THE TASK:
Before doing anything else, copy the entries below exactly.

INFORMATION:
[Start of Attachment]
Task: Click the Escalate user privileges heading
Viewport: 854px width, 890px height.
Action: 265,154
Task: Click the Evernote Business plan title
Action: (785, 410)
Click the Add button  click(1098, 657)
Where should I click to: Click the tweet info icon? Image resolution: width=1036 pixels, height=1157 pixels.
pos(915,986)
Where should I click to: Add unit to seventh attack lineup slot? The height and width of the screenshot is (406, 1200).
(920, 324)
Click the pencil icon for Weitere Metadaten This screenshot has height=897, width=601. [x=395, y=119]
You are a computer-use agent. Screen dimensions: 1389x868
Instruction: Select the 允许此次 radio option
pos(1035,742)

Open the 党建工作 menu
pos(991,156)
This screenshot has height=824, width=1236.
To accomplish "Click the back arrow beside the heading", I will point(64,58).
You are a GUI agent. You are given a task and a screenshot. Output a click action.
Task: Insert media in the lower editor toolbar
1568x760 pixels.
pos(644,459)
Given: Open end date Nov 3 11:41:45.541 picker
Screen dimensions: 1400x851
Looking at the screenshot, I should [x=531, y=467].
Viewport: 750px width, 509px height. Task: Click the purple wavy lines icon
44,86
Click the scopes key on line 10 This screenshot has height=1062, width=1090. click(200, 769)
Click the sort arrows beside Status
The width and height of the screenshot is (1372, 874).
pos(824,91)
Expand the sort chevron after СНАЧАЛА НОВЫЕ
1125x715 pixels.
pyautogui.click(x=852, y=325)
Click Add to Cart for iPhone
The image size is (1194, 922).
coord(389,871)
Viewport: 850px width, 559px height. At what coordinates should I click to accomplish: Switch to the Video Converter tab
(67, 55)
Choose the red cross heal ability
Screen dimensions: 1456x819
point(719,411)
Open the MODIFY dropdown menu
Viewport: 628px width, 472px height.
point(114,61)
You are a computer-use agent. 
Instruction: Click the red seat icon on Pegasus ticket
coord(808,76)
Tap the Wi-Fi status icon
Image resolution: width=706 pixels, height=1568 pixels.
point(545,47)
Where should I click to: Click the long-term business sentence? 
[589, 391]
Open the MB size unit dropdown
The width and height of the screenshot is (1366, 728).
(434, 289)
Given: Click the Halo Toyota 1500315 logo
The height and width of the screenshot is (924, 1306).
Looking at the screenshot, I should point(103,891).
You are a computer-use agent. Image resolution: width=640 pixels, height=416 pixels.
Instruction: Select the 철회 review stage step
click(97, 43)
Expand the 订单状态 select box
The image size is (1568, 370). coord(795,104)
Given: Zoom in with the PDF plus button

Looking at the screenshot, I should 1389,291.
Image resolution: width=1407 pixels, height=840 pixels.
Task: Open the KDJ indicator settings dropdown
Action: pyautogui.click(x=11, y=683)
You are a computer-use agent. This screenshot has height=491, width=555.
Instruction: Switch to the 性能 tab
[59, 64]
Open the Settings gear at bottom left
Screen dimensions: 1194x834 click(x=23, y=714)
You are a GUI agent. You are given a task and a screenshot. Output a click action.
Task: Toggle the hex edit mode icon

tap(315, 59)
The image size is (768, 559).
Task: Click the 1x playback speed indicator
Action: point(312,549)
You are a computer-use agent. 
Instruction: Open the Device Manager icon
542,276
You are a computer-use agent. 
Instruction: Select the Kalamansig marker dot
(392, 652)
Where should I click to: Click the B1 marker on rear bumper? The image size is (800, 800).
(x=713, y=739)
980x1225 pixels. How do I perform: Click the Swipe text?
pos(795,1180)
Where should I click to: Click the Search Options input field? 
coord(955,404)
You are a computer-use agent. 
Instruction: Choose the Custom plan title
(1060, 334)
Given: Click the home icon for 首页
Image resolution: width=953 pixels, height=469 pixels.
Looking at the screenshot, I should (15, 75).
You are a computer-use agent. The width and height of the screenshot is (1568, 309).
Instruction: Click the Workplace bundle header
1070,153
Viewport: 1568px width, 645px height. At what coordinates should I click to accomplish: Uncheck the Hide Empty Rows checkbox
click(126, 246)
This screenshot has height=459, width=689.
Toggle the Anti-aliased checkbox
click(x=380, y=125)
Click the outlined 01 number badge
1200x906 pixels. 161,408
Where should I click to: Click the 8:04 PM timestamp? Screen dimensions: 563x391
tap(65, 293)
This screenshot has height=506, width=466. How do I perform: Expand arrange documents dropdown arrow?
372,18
[End of Attachment]
PROBLEM SOLUTION:
Task: Click the Escalate user privileges heading
Viewport: 854px width, 890px height.
Action: 265,154
Task: Click the Evernote Business plan title
Action: (785, 410)
Click the Add button  click(1098, 657)
Where should I click to: Click the tweet info icon? Image resolution: width=1036 pixels, height=1157 pixels.
pos(915,986)
Where should I click to: Add unit to seventh attack lineup slot? The height and width of the screenshot is (406, 1200).
(920, 324)
Click the pencil icon for Weitere Metadaten This screenshot has height=897, width=601. [x=395, y=119]
You are a computer-use agent. Screen dimensions: 1389x868
Instruction: Select the 允许此次 radio option
pos(1035,742)

Open the 党建工作 menu
pos(991,156)
This screenshot has height=824, width=1236.
To accomplish "Click the back arrow beside the heading", I will point(64,58).
You are a GUI agent. You are given a task and a screenshot. Output a click action.
Task: Insert media in the lower editor toolbar
1568x760 pixels.
pos(644,459)
Given: Open end date Nov 3 11:41:45.541 picker
Screen dimensions: 1400x851
Looking at the screenshot, I should [x=531, y=467].
Viewport: 750px width, 509px height. Task: Click the purple wavy lines icon
44,86
Click the scopes key on line 10 This screenshot has height=1062, width=1090. click(200, 769)
Click the sort arrows beside Status
The width and height of the screenshot is (1372, 874).
pos(824,91)
Expand the sort chevron after СНАЧАЛА НОВЫЕ
1125x715 pixels.
pyautogui.click(x=852, y=325)
Click Add to Cart for iPhone
The image size is (1194, 922).
coord(389,871)
Viewport: 850px width, 559px height. At what coordinates should I click to accomplish: Switch to the Video Converter tab
(67, 55)
Choose the red cross heal ability
Screen dimensions: 1456x819
point(719,411)
Open the MODIFY dropdown menu
Viewport: 628px width, 472px height.
point(114,61)
You are a computer-use agent. 
Instruction: Click the red seat icon on Pegasus ticket
coord(808,76)
Tap the Wi-Fi status icon
Image resolution: width=706 pixels, height=1568 pixels.
point(545,47)
Where should I click to: Click the long-term business sentence? 
[589, 391]
Open the MB size unit dropdown
The width and height of the screenshot is (1366, 728).
(434, 289)
Given: Click the Halo Toyota 1500315 logo
The height and width of the screenshot is (924, 1306).
Looking at the screenshot, I should point(103,891).
You are a computer-use agent. Image resolution: width=640 pixels, height=416 pixels.
Instruction: Select the 철회 review stage step
click(97, 43)
Expand the 订单状态 select box
The image size is (1568, 370). coord(795,104)
Given: Zoom in with the PDF plus button

Looking at the screenshot, I should 1389,291.
Image resolution: width=1407 pixels, height=840 pixels.
Task: Open the KDJ indicator settings dropdown
Action: pyautogui.click(x=11, y=683)
You are a computer-use agent. This screenshot has height=491, width=555.
Instruction: Switch to the 性能 tab
[59, 64]
Open the Settings gear at bottom left
Screen dimensions: 1194x834 click(x=23, y=714)
You are a GUI agent. You are given a task and a screenshot. Output a click action.
Task: Toggle the hex edit mode icon

tap(315, 59)
The image size is (768, 559).
Task: Click the 1x playback speed indicator
Action: point(312,549)
You are a computer-use agent. 
Instruction: Open the Device Manager icon
542,276
You are a computer-use agent. 
Instruction: Select the Kalamansig marker dot
(392, 652)
Where should I click to: Click the B1 marker on rear bumper? The image size is (800, 800).
(x=713, y=739)
980x1225 pixels. How do I perform: Click the Swipe text?
pos(795,1180)
Where should I click to: Click the Search Options input field? 
coord(955,404)
You are a computer-use agent. 
Instruction: Choose the Custom plan title
(1060, 334)
Given: Click the home icon for 首页
Image resolution: width=953 pixels, height=469 pixels.
Looking at the screenshot, I should (15, 75).
You are a computer-use agent. The width and height of the screenshot is (1568, 309).
Instruction: Click the Workplace bundle header
1070,153
Viewport: 1568px width, 645px height. At what coordinates should I click to accomplish: Uncheck the Hide Empty Rows checkbox
click(126, 246)
This screenshot has height=459, width=689.
Toggle the Anti-aliased checkbox
click(x=380, y=125)
Click the outlined 01 number badge
1200x906 pixels. 161,408
Where should I click to: Click the 8:04 PM timestamp? Screen dimensions: 563x391
tap(65, 293)
This screenshot has height=506, width=466. How do I perform: Expand arrange documents dropdown arrow?
372,18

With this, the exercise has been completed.